* THE RECORDS:
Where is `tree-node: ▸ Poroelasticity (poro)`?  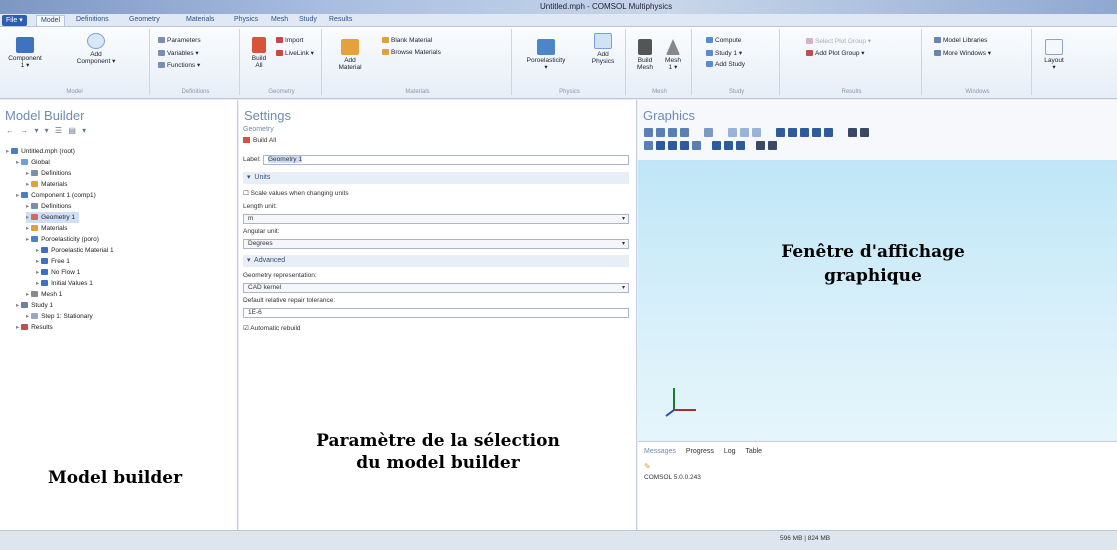
tree-node: ▸ Poroelasticity (poro) is located at coordinates (60, 240).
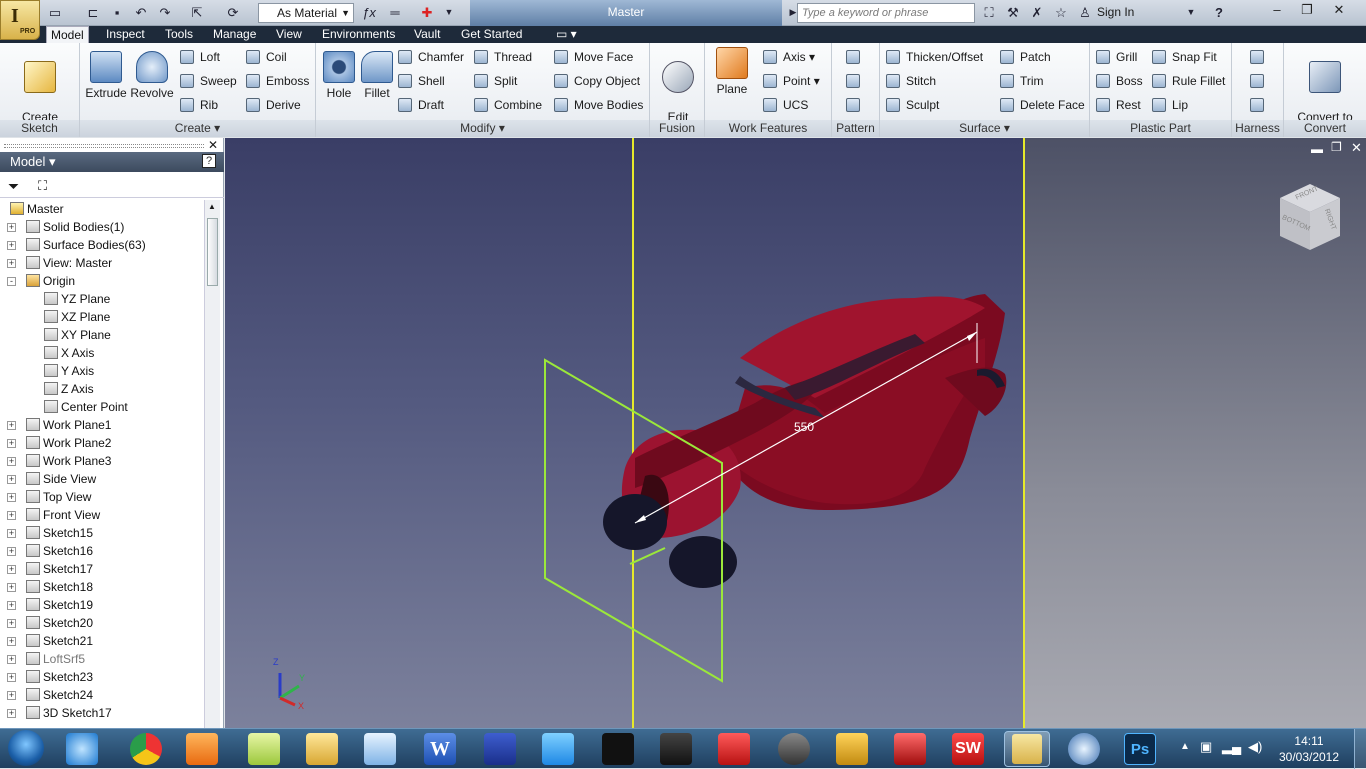  Describe the element at coordinates (69, 713) in the screenshot. I see `tree-item: 3D Sketch17` at that location.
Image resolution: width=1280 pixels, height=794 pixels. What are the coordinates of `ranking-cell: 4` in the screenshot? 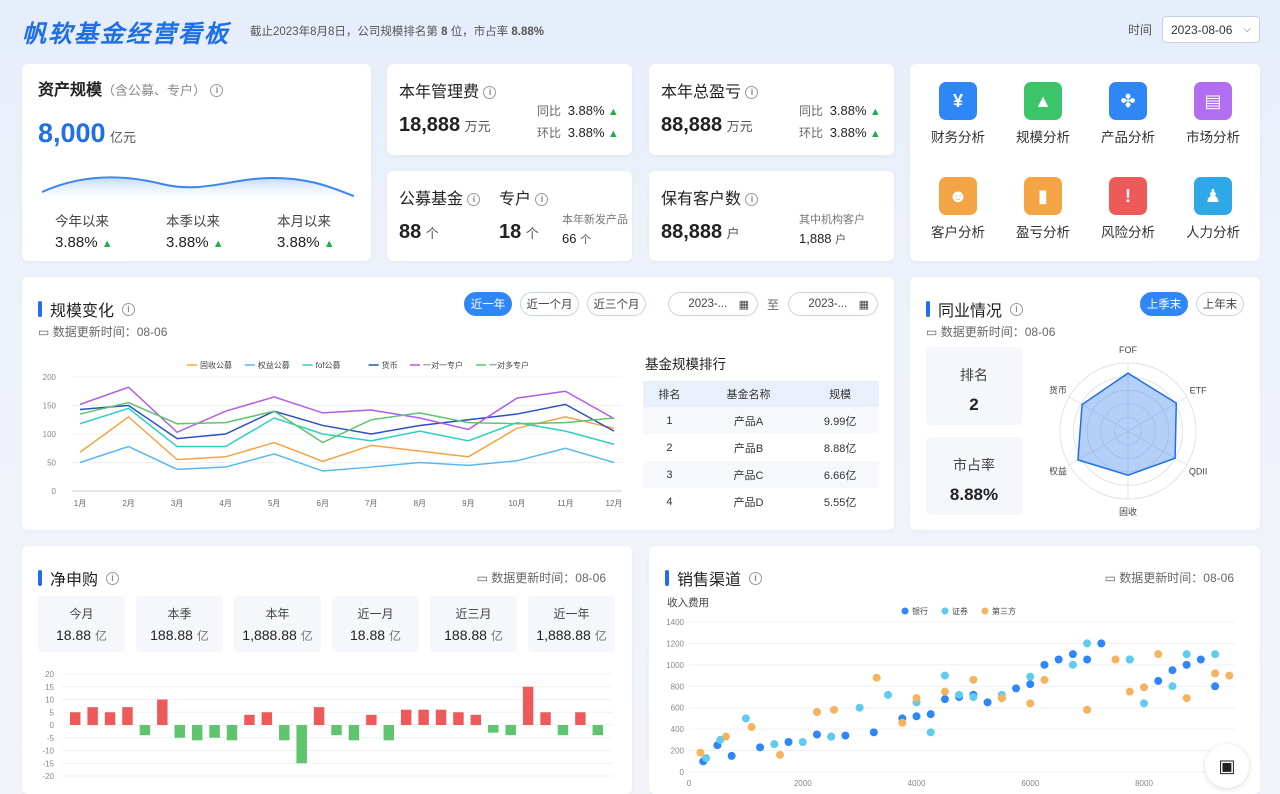 It's located at (670, 502).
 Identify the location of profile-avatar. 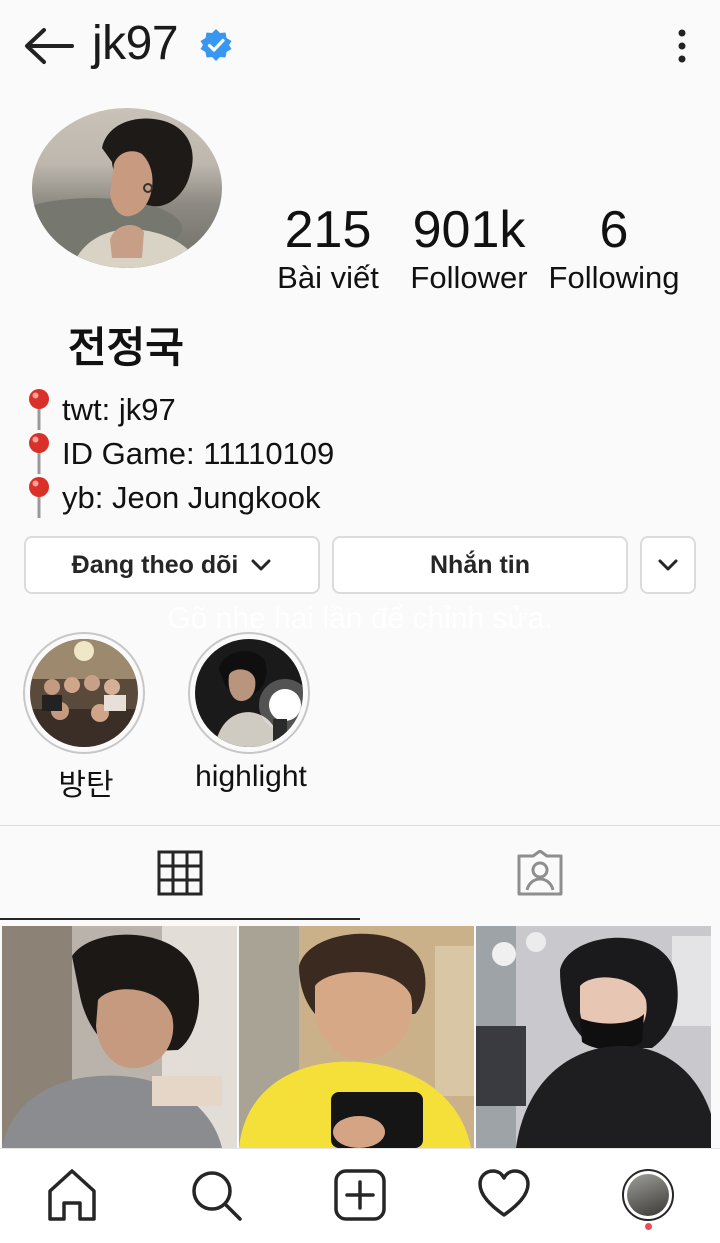
(127, 188).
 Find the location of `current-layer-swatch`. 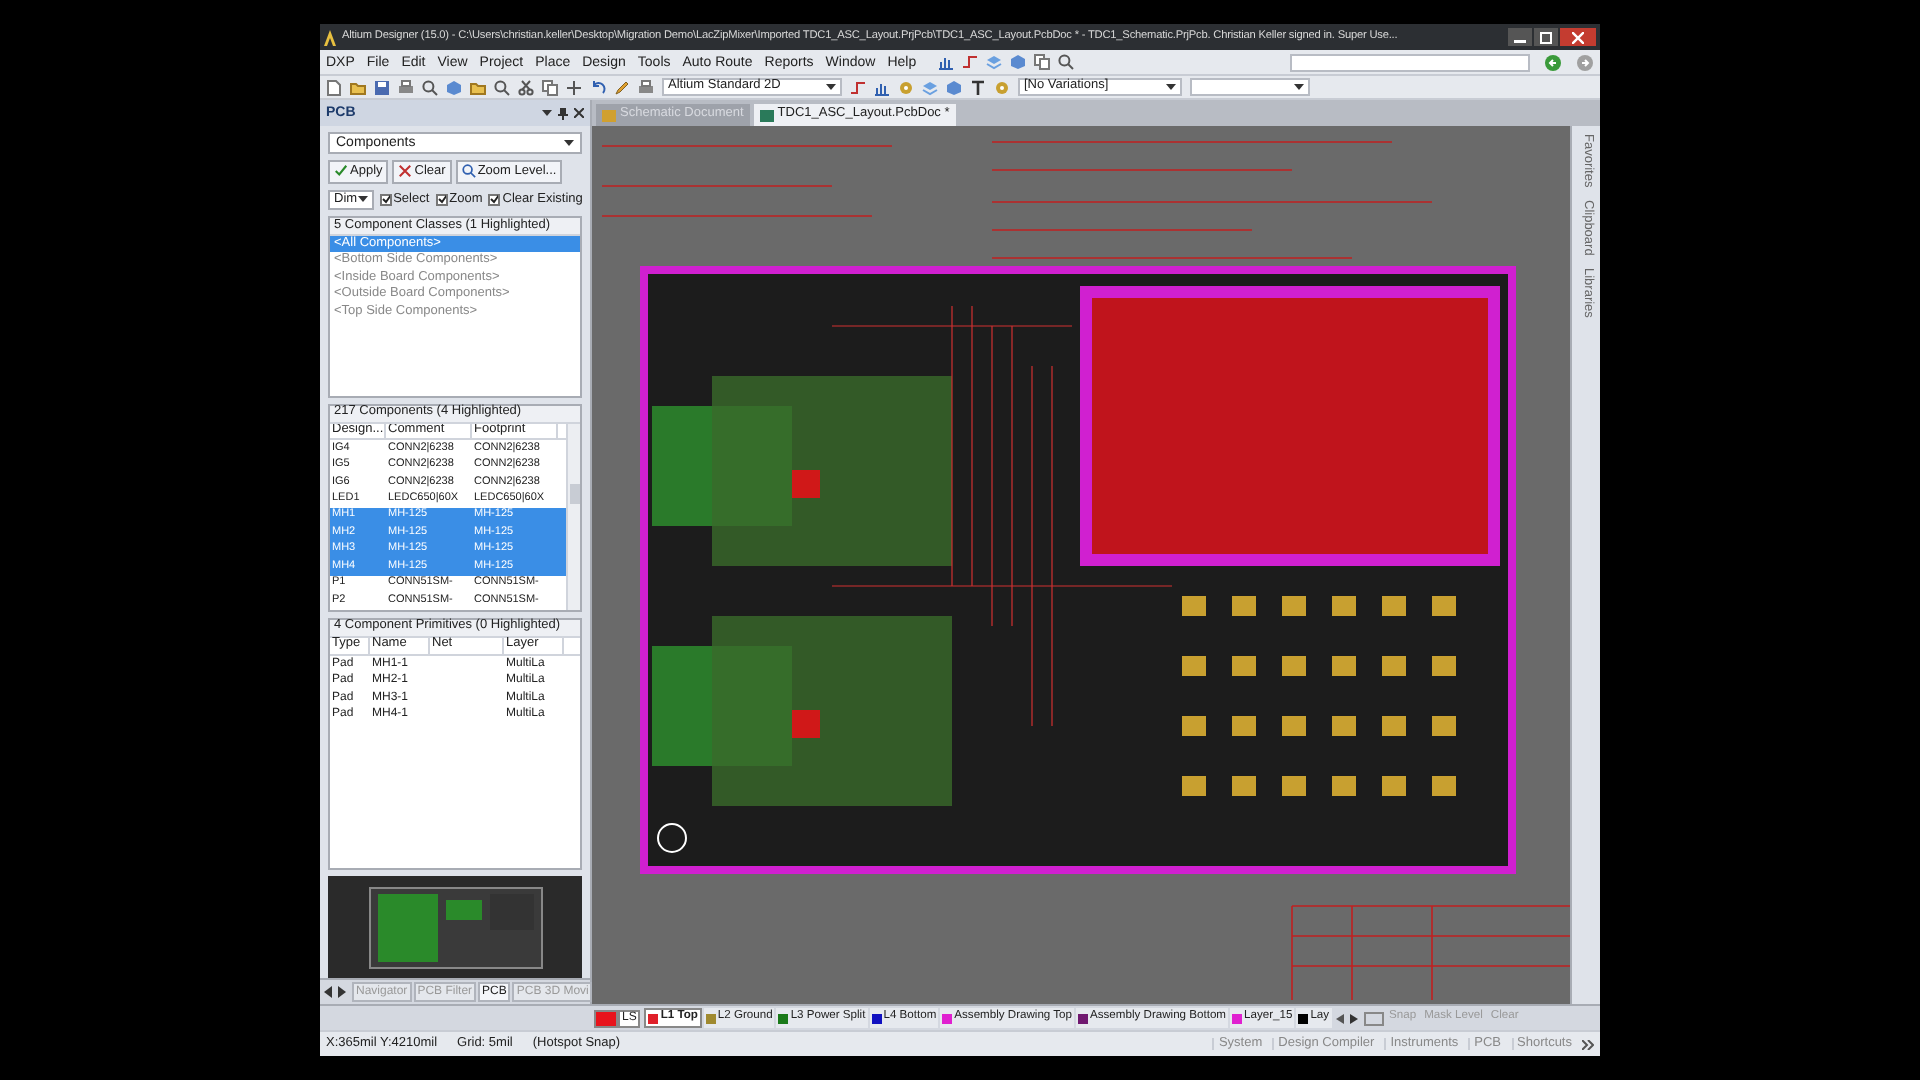

current-layer-swatch is located at coordinates (606, 1018).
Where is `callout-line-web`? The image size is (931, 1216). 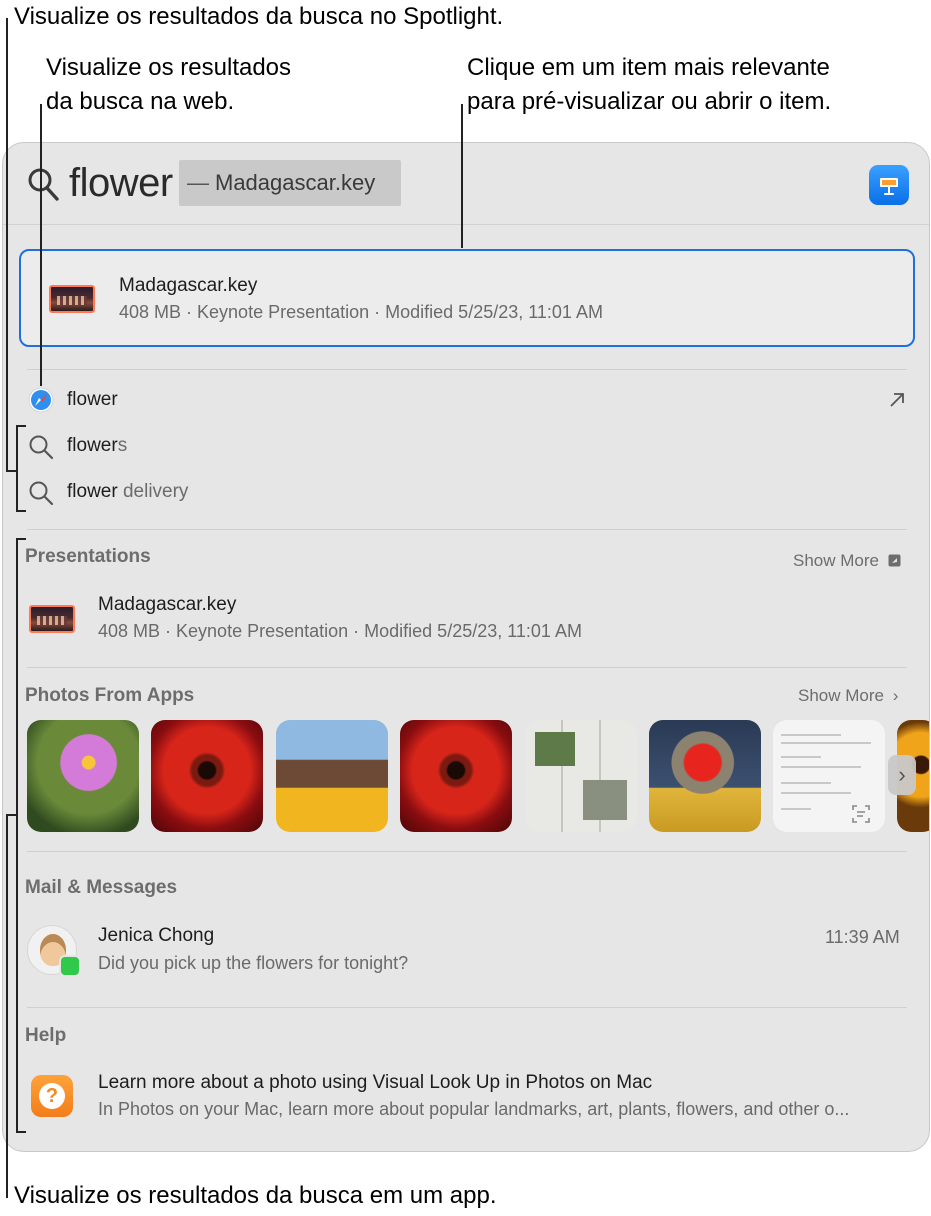
callout-line-web is located at coordinates (41, 245).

* TASK TO CARRY OUT:
Please convert the records from the line containing "is (931, 1216)." through the end of the records into a Markdown table with the columns Entry and Content, one row per line, skipping blank lines and leaving out the pictures.

* ANSWER:
| Entry | Content |
|---|---|
| 1 | Where is `callout-line-web`? The image size is (931, 1216).  |
| 2 | callout-line-web is located at coordinates (41, 245). |